Но прошло положенное время, и он, так и не встретив свою гончую, испустил последний дух и отошел в иной, совсем иной мир. А в этом мире его поджидали.

– Есть, – говорил тот подвижник в заоблачном плоскогорье, где и воздуха почти что нет, – есть в том ином мире некий отдел, некое специальное заведение, приемно-распределительный пункт, приемник-распределитель, как его там называют попросту. Туда-то и поступают пришедшие снизу, из мира плоти, когда плоть их уж больше не действует и ее за ненадобностью сожгли, закопали или утилизировали каким другим способом. Поступают они в приемник-распределитель, сидят там и ждут – какое по ним будет решение, куда их отправят, по какому этапу, в какую новую плоть экипируют и через матку какой мамаши вновь вбросят обратно в этот же самый наш мир отрабатывать нажитое, – да еще и память об этом нажитом отшибут напрочь, так что и не поймешь здесь, что отрабатываешь и что за что получаешь.

Так и наш скорняк – издох и сел в распределительном пункте ждать решения по своему делу. В комиссии специальной посовещались, по плóти его предстоящей более-менее определились, но решили век-другой еще подождать, чтобы подыскать для него подходящую родительницу – так, чтобы уже всё сошлось.

Всё и сошлось.

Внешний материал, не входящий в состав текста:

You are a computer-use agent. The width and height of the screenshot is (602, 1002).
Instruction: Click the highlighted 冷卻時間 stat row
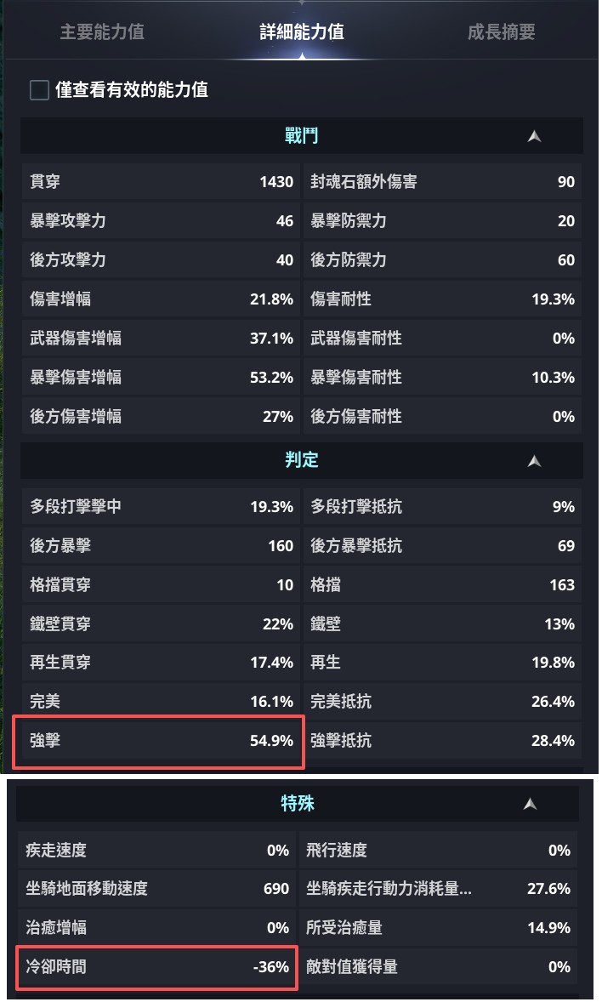click(x=158, y=967)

Лет примерно через сто преставилась в другой стране знатная и богатейшая княгиня. Отпели ее по всем правилам, всплакнули о ней две то ли приживалки, то ли прислужницы, – муж ее, знатного и богатого рода князь, приказал долго жить еще в молодые ее годы, – наследство ее обильное со скрипом и смертоубийством поделили дальние племянники, – детей у нее не было, то есть когда-то были, но до ее поминок не дожили – кто отошел по малолетству, кто на фронте в гусарском мундире, кто при родах, – и направилась она в те же края, где собирались по окончании очередной земной миссии и все прочие посетители этой планеты. В тот же самый приемно-распределительный пункт.

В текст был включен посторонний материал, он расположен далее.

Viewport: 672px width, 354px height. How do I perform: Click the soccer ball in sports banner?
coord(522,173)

Но про княгиню эту знатную и богатую придется добавить несколько неудобоваримых слов. Была она в жизни этой жадна и скупа до таких границ, что и земляне вздрагивали. В огромном холодном доме она никогда не разжигала камин, чтобы не сжигать дрова, она не мыла рук, чтобы не тратить воду, она, миллионерша, носила единственное черное платье и не меняла его, пока оно не рассыпалось, позволяя прачке застирывать только уж очень грязные его части, чтобы сэкономить на мыле. Она питалась одним сухим печеньем, за которым сама ходила в бакалею, чтобы выбрать поломанное и раскрошенное за четверть цены, отчаянно торгуясь с бакалейщиком. Ездила она в полуразбитой колымаге без рессор, в которой ездил еще дед ее покойного мужа, и дозволяла кучеру кормить лошадь только крапивой, росшей вдоль проезжих дорог. Однажды в грязную дождливую осень она, идучи по двору, обронила почтовую марку ценой в четверть грошика и девять часов ползала по раскисшей земле в надежде найти ее. Богатство ее меж тем росло и росло, так как она ловко давала копеечные ссуды под чуть ли не бриллианты, особенным чутьем находя или привлекая к себе несчастных, которые уж точно ничего никогда не выкупят.